How do you deal with the loss of a single member server?

Recently I've been working on failover and high availability planning for my production servers. As I thought through all of the options I started wondering how most people handle this in their production environments.

Recently I've been working on failover and high availability planning for my production servers. As I thought through all of the options I started wondering how most people handle this in their production environments. Specifically, I'm interested in what happens when a standard (or "member") MetaFrame Presentation Server fails. How do you deal with it?

There are really only a few options:

  • Restore from backup
  • Manual reinstall
  • Repeat the original installation process
  • Break a mirror from another server
  • Mirroring software ??

I guess the most obvious / easiest way to handle this is to restore from backup. Then again, I don't think any of my clients actually back up their Citrix servers (usually on my recommendation). Why not? The Citrix member servers shouldn't contain any user or application data that could be lost, so there's no reason to back them up (well, not all of them anyway). If a server does fail then they can easily restore it using one of these other methods.
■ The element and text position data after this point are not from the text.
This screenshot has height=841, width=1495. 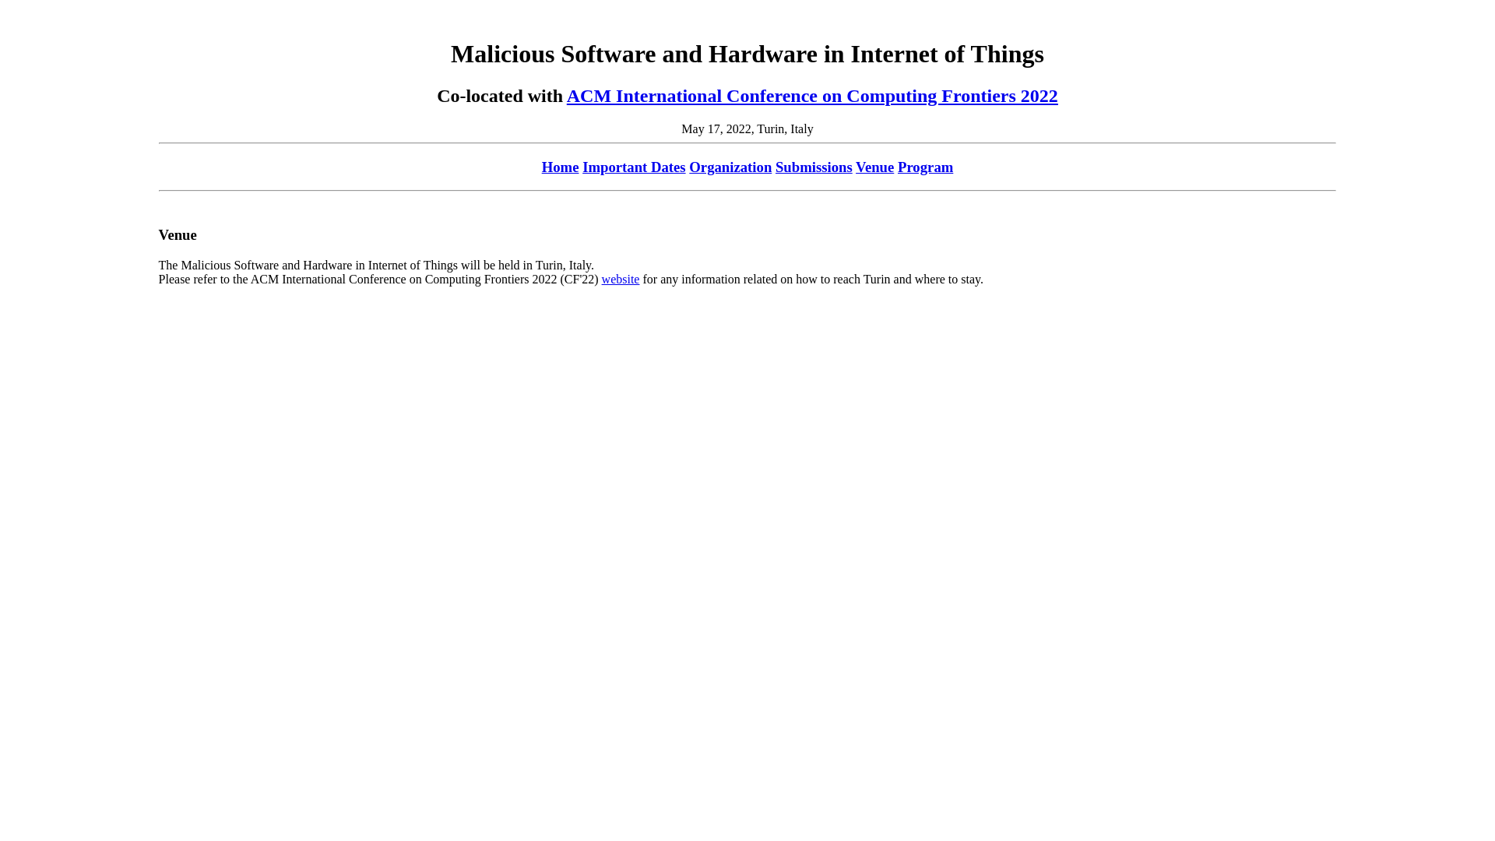 I want to click on 'Program', so click(x=925, y=167).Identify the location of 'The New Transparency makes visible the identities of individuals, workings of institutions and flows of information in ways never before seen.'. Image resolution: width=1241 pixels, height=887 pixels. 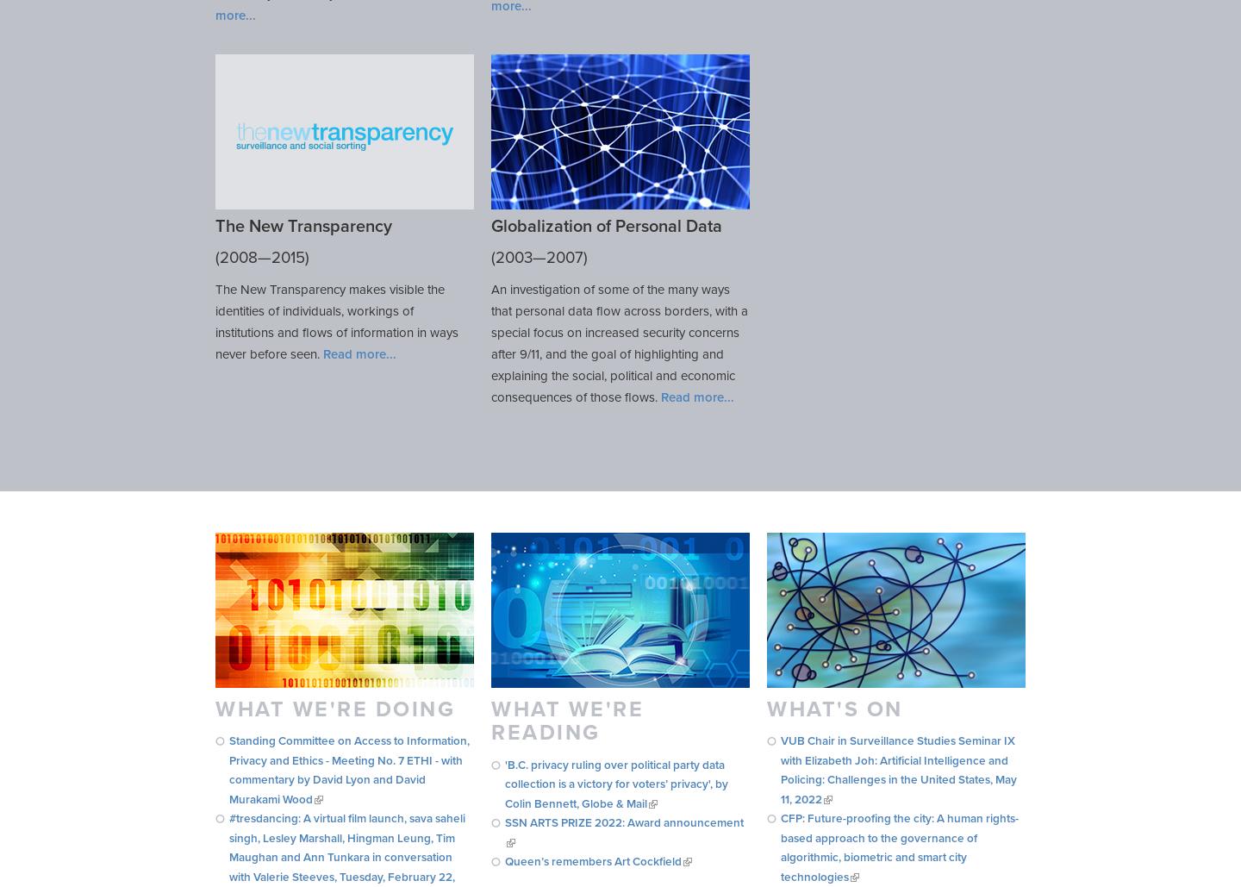
(214, 320).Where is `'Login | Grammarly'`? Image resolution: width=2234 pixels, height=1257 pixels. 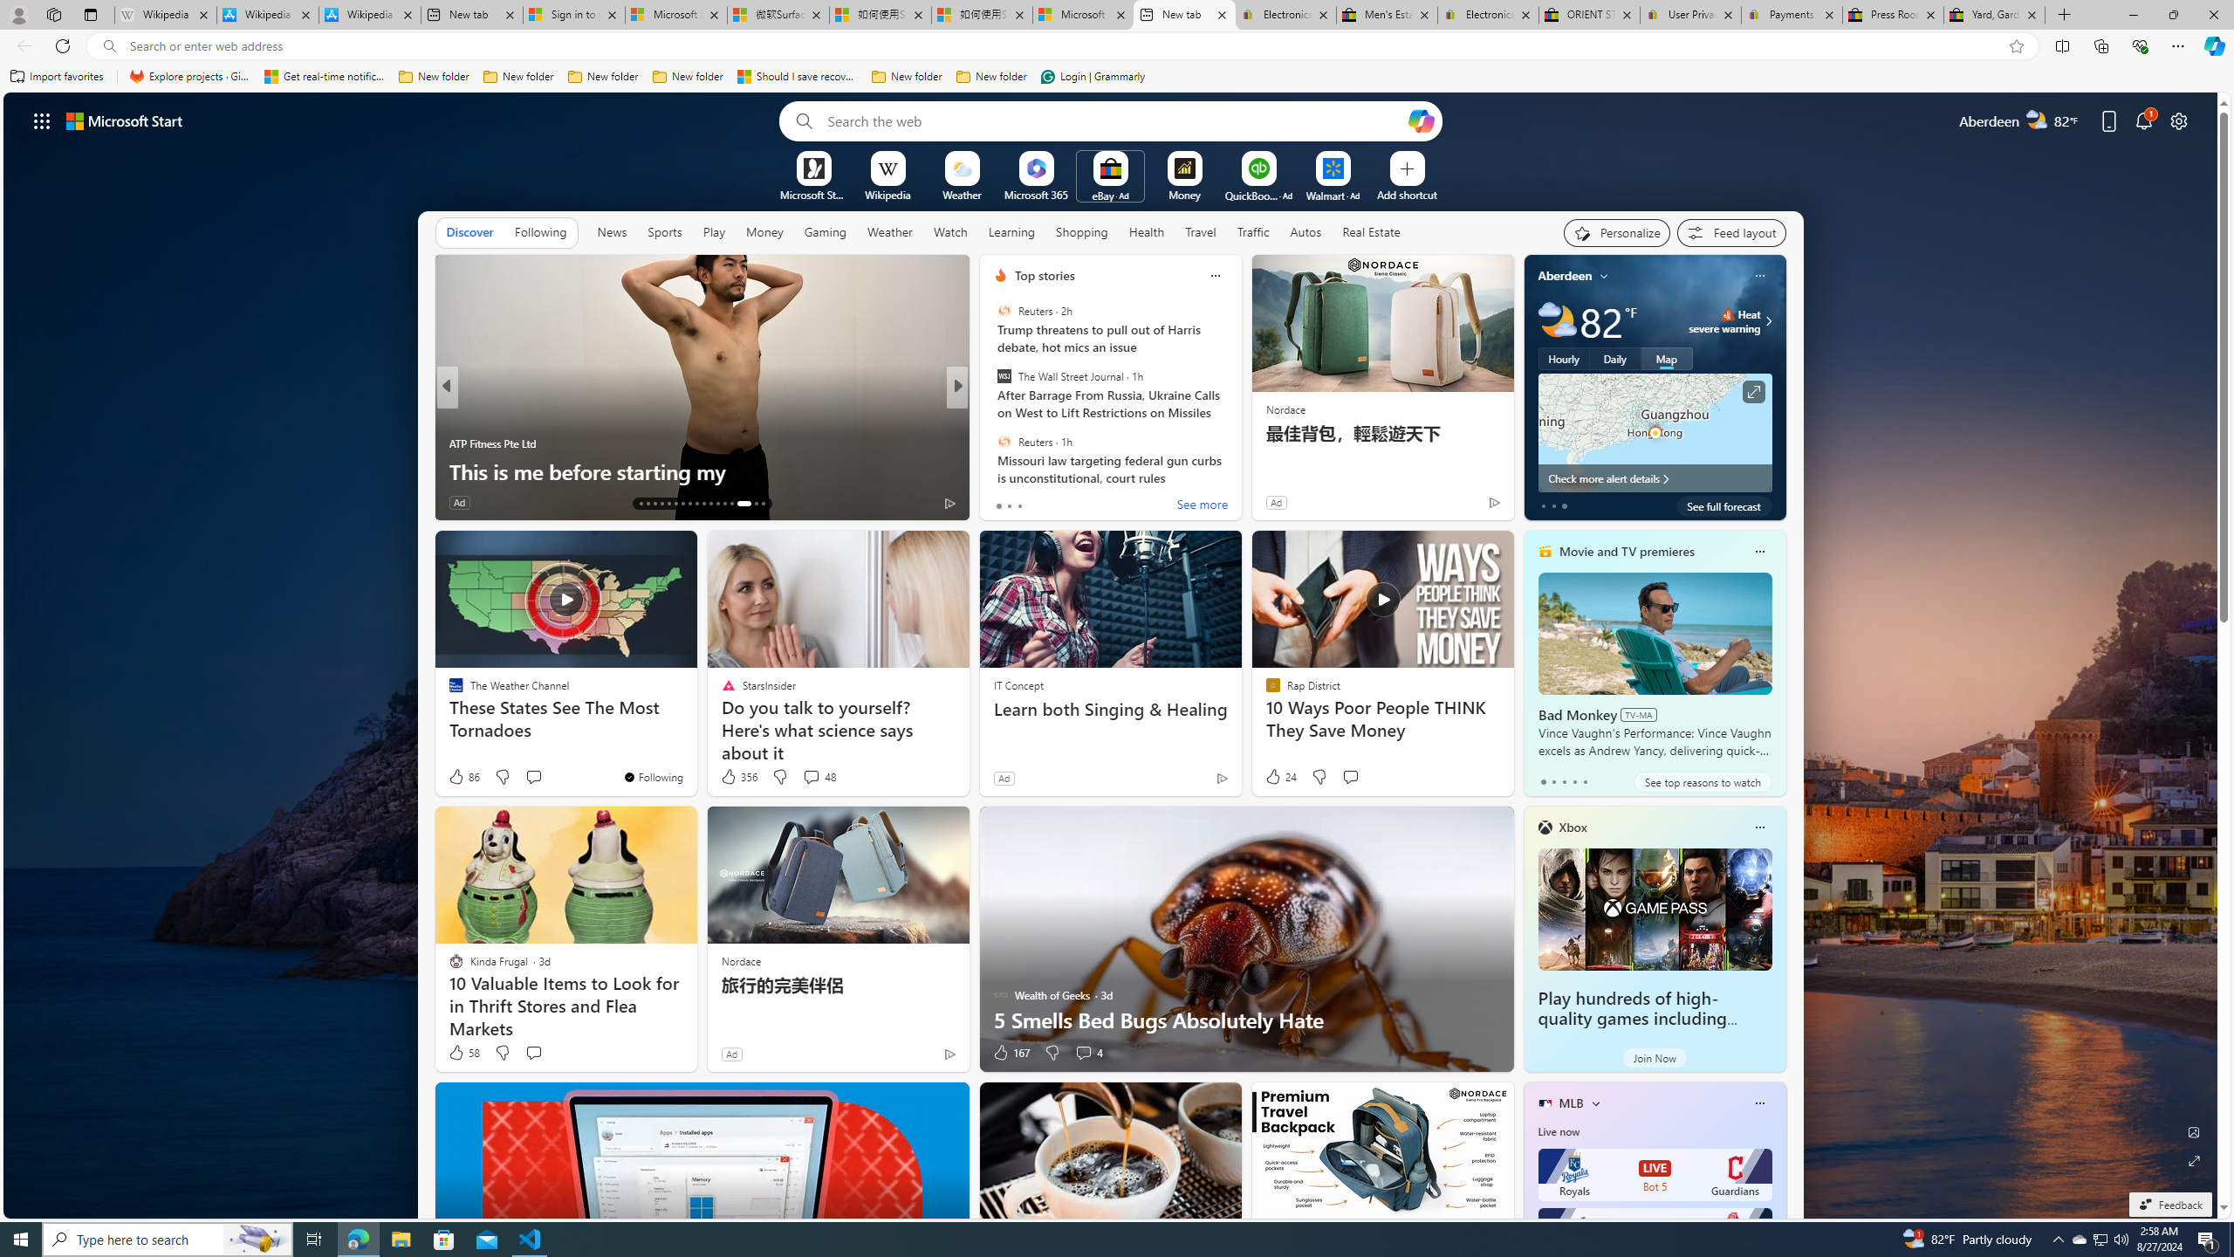
'Login | Grammarly' is located at coordinates (1093, 76).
Another common way to deal with a crashed server is to wipe the drives and reinstall the operating system and applications from scratch. Depending on your environment, this could take anywhere from a few hours to a few days. One of the nice things about reinstalling from scratch is that it gives you a "pristine" server. Of course the downside (in addition to the time wasted) is that most likely this new server would not be 100% identical to your other existing servers, and that can make troubleshooting and management more difficult.

If you originally used unattended installation scripts or images to deploy your servers, then you could just re-run the original deployment process. You'd still have to manually apply all the changes that you made since the original installation date, but at least you wouldn't have to sit through the basic setup stuff again.

If your failed server has the same hardware as another good server in the silo, you could use the "mirror breaking" deployment method. To do this, just pull a RAID 1 drive out of a good server and put a blank drive in its place. That server will automatically replicate the stuff from the good drive to the new blank drive. In the meantime, you can unplug your new server from the network, pop the broken mirror drive into it, boot Windows, change the computer name, SID, and IP address, reboot, pop in the network cable, and add it back into the domain. (Don't forget to manually delete the old computer account from the domain.) This whole process takes about ten minutes, and you'll have a perfect copy for the new server. The main downside to this is that you have to have another server that's identical and that's stable enough to use as the source image.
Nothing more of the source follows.